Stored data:

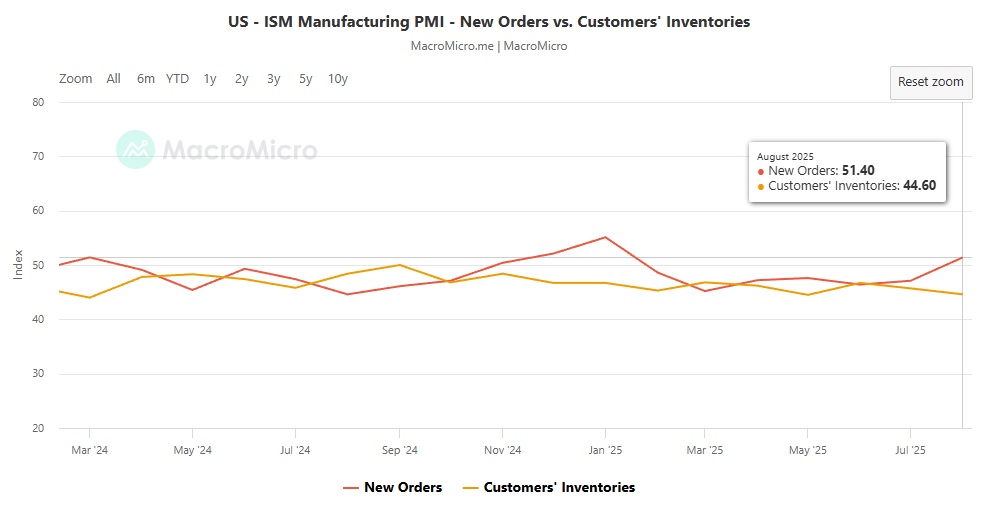997x517 pixels.
Task: Click the MacroMicro watermark logo icon
Action: tap(135, 150)
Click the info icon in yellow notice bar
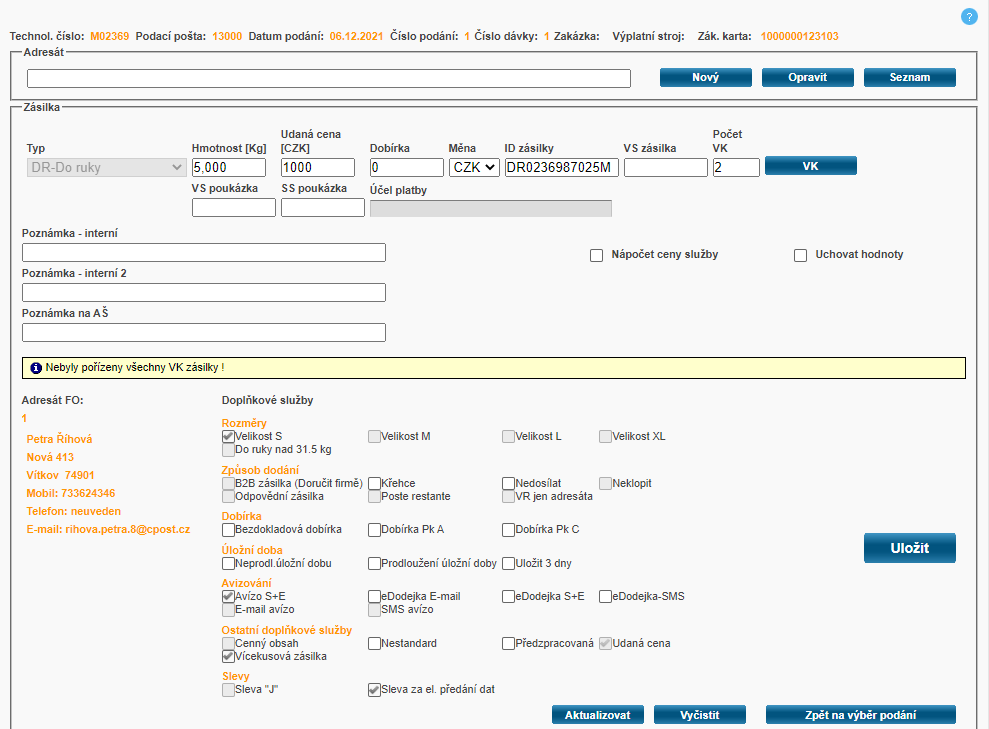This screenshot has height=729, width=989. 36,368
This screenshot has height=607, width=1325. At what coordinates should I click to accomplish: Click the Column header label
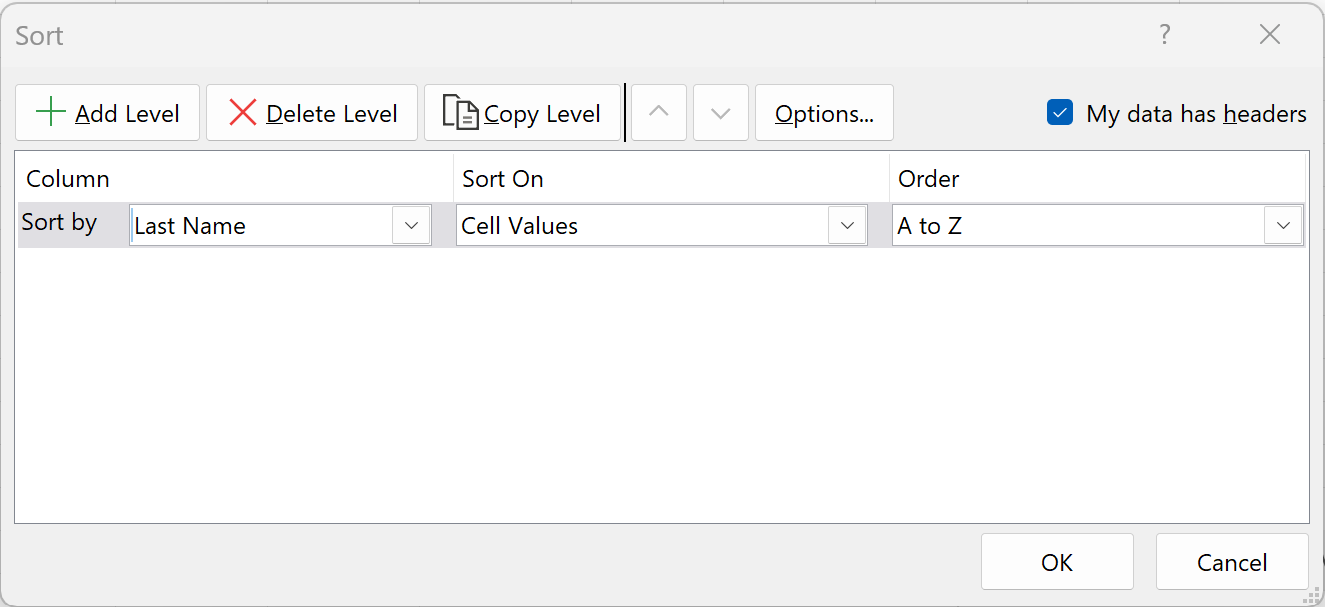point(68,179)
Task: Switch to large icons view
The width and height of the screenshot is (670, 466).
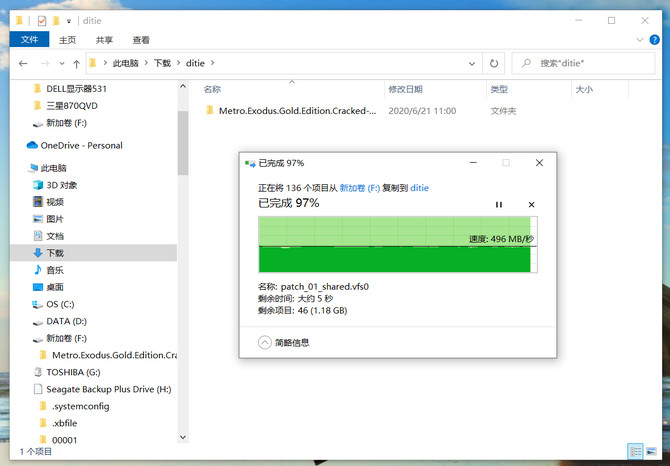Action: [x=650, y=451]
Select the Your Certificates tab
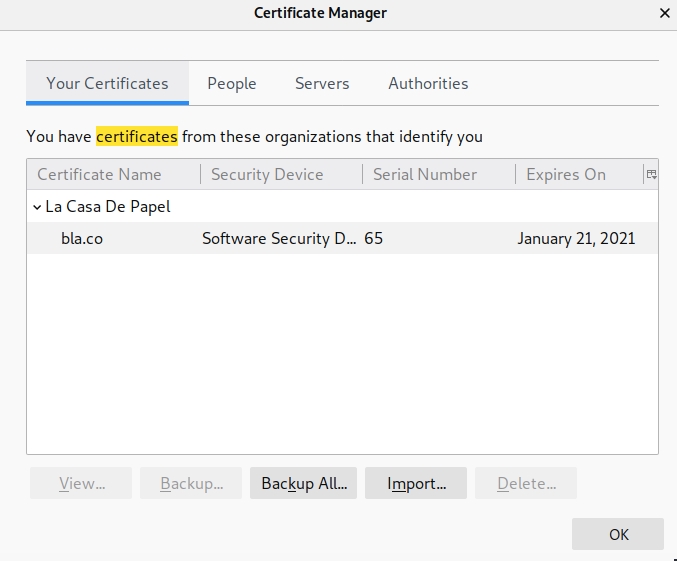Viewport: 677px width, 561px height. (107, 84)
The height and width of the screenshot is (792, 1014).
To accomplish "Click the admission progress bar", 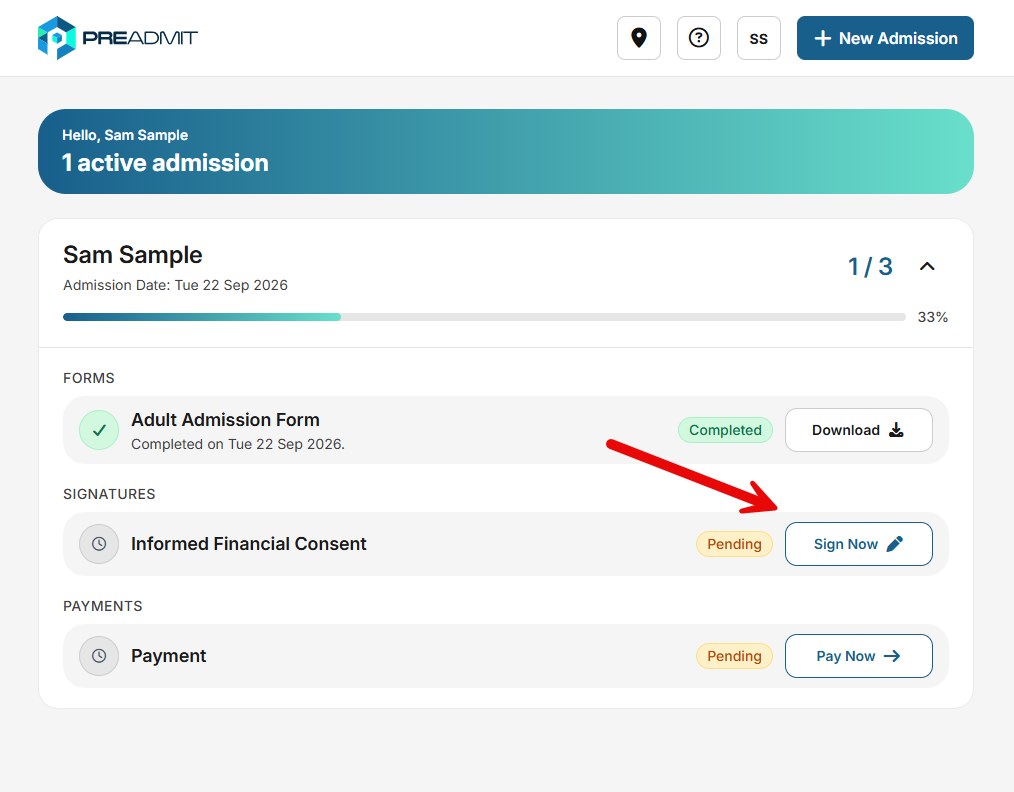I will tap(484, 317).
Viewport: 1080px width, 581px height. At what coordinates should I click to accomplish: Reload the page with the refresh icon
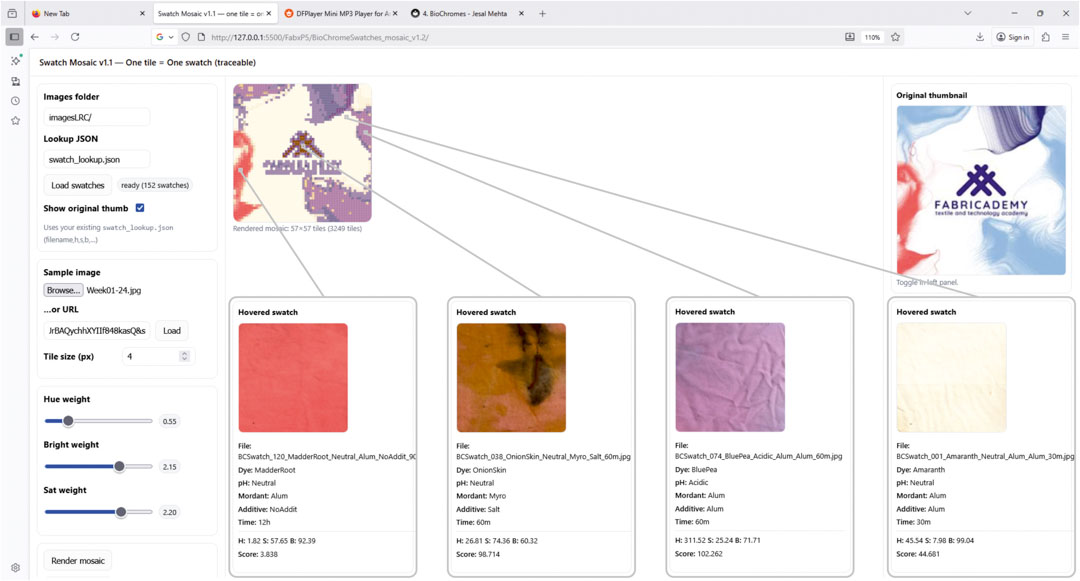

Work order:
Write out word for word the lines above that run from the one with "Click the info icon in yellow notice bar" to the one with "The height and". Include both end lines; exclude the images.

Solved problem:
Click the info icon in yellow notice bar
This screenshot has height=729, width=989. 36,368
This screenshot has height=607, width=1325. At what coordinates should I click to accomplish: Click the Column header label
point(68,179)
Task: Switch to large icons view
The width and height of the screenshot is (670, 466).
Action: [x=650, y=451]
Select the Your Certificates tab
Viewport: 677px width, 561px height. (107, 84)
The height and width of the screenshot is (792, 1014).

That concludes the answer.